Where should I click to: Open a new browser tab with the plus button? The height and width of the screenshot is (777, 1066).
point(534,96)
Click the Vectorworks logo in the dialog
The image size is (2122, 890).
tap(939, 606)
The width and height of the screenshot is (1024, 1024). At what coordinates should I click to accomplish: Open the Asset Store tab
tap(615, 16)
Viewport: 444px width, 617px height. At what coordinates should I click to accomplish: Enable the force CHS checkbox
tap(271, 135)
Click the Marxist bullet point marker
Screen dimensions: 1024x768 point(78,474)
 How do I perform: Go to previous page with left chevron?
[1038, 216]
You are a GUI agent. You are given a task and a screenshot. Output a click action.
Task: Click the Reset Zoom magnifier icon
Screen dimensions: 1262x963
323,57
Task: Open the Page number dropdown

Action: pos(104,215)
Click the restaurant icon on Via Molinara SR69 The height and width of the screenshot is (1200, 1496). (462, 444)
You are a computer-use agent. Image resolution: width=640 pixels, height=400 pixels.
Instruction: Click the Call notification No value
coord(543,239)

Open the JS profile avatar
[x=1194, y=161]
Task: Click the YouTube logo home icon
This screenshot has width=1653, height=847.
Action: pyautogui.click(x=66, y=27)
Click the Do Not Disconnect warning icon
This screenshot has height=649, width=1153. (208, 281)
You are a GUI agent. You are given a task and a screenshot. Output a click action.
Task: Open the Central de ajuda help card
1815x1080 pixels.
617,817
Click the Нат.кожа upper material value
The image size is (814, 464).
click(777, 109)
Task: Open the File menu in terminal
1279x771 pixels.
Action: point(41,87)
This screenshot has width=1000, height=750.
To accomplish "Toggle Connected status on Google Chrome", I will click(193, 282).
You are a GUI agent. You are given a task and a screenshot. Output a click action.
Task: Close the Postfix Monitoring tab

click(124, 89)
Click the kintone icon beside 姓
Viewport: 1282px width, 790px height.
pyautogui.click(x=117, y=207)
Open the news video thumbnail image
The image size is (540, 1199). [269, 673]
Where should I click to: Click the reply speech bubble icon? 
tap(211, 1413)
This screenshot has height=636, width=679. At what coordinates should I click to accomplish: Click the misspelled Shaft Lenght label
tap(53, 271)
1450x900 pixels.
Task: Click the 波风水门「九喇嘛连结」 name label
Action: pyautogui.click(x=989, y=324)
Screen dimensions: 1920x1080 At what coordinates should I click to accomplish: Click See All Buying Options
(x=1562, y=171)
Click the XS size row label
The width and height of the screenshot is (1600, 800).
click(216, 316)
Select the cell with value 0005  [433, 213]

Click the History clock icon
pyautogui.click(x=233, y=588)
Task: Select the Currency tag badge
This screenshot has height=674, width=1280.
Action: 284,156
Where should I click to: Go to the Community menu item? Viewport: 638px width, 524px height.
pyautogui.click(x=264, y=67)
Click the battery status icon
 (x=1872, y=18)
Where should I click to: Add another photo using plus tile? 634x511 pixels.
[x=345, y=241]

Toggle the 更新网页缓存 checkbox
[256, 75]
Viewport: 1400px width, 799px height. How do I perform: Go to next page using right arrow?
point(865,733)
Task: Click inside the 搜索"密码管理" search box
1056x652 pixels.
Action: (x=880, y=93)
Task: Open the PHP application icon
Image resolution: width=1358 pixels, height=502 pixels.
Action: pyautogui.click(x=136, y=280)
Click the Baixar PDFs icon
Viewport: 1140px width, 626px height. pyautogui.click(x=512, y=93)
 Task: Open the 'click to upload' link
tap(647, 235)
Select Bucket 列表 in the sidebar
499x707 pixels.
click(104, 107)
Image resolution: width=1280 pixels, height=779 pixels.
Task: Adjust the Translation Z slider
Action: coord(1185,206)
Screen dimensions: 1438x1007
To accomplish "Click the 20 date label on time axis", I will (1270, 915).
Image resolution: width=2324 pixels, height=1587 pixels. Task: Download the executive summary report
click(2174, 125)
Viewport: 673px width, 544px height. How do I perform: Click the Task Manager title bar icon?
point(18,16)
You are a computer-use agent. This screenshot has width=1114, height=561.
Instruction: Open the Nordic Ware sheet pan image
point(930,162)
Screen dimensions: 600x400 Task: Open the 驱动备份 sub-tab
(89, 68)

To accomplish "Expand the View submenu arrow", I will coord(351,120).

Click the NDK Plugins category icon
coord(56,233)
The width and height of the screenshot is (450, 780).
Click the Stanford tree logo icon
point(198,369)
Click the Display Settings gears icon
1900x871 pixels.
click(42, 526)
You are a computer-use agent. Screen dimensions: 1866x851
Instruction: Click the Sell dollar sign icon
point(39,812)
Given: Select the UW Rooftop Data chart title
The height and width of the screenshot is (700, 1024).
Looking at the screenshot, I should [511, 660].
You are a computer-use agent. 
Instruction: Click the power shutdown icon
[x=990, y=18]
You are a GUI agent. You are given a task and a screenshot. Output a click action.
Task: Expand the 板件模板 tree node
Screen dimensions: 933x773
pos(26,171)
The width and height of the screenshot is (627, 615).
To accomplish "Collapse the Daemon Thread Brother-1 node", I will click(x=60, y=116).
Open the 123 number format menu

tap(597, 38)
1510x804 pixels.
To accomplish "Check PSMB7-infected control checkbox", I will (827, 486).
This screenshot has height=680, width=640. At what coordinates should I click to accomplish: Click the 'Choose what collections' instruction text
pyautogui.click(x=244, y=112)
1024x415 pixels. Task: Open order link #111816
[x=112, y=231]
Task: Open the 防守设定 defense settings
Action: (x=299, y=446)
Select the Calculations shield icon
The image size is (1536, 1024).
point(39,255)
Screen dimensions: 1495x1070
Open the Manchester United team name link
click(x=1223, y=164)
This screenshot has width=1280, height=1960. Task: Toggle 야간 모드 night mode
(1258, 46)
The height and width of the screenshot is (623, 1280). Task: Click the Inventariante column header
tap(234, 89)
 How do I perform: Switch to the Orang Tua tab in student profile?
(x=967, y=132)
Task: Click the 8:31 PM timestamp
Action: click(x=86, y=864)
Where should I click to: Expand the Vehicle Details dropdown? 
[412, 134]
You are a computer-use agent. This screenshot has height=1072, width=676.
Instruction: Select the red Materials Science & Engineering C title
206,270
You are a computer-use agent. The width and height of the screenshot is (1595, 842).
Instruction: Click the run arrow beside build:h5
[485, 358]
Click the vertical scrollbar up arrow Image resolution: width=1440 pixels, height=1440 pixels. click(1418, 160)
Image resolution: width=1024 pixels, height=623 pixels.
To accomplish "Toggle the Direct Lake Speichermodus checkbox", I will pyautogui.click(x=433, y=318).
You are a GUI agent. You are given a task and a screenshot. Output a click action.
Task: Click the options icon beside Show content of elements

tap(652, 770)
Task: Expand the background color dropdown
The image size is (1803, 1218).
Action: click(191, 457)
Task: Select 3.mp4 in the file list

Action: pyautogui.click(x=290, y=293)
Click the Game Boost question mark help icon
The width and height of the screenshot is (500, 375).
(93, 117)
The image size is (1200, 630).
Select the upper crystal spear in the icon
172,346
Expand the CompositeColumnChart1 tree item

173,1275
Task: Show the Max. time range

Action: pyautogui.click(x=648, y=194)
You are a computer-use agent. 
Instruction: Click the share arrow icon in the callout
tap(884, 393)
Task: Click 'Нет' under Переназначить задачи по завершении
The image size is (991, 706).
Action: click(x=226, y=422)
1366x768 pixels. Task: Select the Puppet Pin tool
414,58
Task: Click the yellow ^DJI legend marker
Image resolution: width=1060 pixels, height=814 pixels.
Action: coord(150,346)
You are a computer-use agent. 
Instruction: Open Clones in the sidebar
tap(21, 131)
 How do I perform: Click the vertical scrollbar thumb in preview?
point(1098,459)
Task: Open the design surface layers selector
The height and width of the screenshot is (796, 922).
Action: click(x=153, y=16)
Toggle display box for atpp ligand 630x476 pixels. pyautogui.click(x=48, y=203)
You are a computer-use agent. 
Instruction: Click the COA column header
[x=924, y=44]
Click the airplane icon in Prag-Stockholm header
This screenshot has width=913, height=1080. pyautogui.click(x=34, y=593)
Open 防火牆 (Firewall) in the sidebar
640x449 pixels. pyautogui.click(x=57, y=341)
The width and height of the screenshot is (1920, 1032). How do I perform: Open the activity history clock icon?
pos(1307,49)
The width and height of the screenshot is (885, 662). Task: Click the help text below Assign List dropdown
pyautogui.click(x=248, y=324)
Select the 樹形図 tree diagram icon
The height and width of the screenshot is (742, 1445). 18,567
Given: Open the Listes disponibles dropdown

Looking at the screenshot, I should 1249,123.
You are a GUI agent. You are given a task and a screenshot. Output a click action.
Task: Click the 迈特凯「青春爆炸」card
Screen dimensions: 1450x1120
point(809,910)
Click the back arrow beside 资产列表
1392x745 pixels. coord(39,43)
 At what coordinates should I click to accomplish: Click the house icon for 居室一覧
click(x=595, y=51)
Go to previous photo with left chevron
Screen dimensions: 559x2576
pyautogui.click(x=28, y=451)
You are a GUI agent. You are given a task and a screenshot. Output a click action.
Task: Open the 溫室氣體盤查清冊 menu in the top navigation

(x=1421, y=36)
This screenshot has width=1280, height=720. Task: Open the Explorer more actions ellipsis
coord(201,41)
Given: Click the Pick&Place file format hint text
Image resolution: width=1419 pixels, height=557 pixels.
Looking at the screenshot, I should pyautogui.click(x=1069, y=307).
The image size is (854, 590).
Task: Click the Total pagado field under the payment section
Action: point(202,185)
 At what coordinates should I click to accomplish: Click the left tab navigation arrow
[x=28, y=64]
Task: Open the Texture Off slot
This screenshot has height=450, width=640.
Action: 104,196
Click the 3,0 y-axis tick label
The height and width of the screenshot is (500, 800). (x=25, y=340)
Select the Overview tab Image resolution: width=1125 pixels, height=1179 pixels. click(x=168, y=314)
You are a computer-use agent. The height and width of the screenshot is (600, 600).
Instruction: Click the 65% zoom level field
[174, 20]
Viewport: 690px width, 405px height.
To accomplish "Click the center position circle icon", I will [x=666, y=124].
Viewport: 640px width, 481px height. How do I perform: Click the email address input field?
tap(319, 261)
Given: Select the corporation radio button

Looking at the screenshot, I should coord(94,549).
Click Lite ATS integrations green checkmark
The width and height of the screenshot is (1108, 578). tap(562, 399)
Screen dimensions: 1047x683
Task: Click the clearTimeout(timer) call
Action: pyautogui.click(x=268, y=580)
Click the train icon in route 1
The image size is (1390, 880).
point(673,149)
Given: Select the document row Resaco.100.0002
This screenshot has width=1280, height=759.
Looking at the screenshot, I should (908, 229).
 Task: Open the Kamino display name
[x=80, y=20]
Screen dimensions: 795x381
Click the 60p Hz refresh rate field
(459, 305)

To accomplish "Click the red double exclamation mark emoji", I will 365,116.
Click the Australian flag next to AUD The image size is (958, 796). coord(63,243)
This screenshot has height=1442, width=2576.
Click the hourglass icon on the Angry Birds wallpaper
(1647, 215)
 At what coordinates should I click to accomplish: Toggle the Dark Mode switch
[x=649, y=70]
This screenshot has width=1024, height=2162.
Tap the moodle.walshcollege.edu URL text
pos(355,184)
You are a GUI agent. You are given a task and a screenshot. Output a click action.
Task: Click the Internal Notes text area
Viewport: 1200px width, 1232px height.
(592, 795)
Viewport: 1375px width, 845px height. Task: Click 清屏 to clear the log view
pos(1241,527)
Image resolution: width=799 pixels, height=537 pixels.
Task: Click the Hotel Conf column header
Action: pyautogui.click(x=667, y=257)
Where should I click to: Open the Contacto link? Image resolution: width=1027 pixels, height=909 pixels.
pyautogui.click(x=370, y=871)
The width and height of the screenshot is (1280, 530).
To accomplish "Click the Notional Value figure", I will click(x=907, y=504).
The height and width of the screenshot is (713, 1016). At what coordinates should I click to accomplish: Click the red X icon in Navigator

* WORK TO COMPLETE
Wherever the string "card" shows up in a line above, tally that line, and answer with the final number alone.

* TASK SOLUTION
2